* [REQUEST] Rewrite the material below with "Expand" swapped in wherever "Open" appears, keeping every other character the same.
-- begin ENTRIES SHOWN --
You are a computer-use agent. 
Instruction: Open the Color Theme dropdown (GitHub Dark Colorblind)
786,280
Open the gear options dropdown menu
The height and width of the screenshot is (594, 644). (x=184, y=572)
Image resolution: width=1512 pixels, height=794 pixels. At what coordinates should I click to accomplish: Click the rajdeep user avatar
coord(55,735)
-- end ENTRIES SHOWN --
* [EXERCISE SOLUTION]
You are a computer-use agent. 
Instruction: Expand the Color Theme dropdown (GitHub Dark Colorblind)
786,280
Expand the gear options dropdown menu
The height and width of the screenshot is (594, 644). (x=184, y=572)
Image resolution: width=1512 pixels, height=794 pixels. At what coordinates should I click to accomplish: Click the rajdeep user avatar
coord(55,735)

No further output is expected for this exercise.